* [GIVEN RECORDS]:
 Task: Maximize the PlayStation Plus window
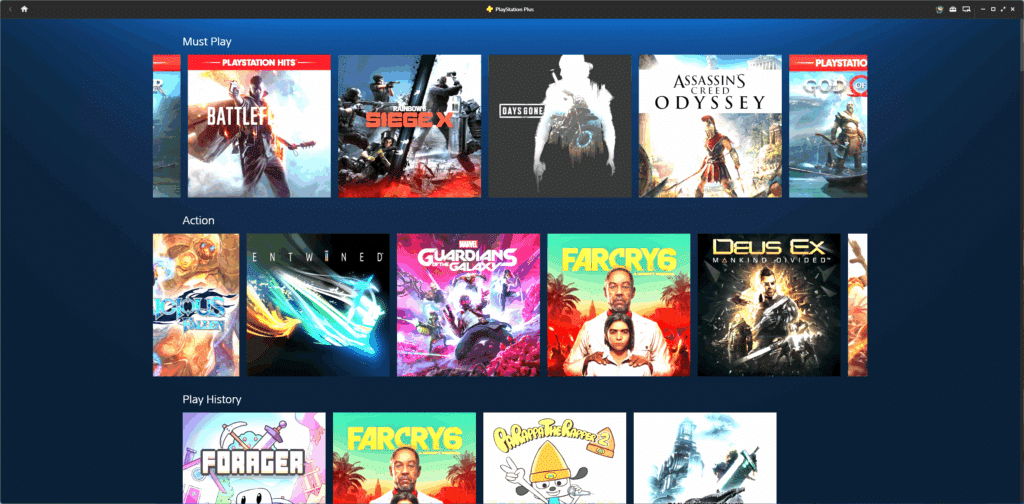click(991, 9)
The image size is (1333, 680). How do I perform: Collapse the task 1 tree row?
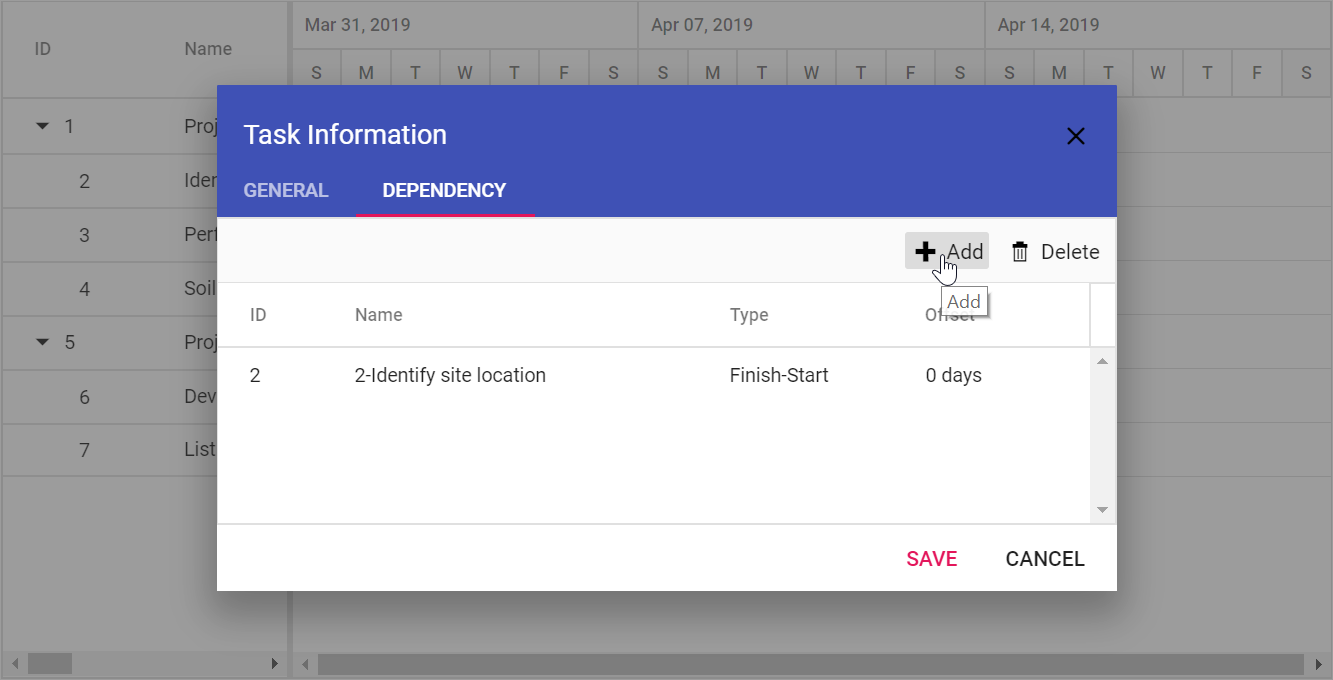(42, 126)
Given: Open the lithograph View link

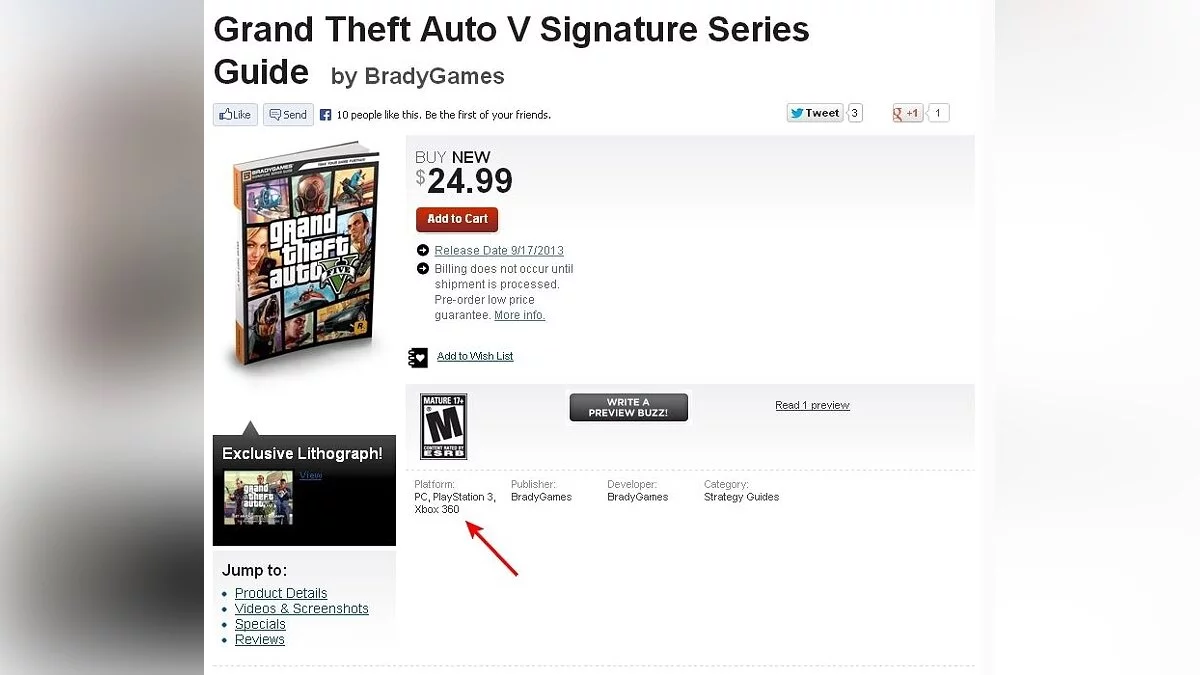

* [INSTRUCTIONS TO FOLLOW]:
The listing above must be restated word for word. Its pictures are to be left out.

* [RESULT OF THE TASK]:
 Task: Maximize the PlayStation Plus window
click(991, 9)
The image size is (1333, 680). How do I perform: Collapse the task 1 tree row?
(42, 126)
Given: Open the lithograph View link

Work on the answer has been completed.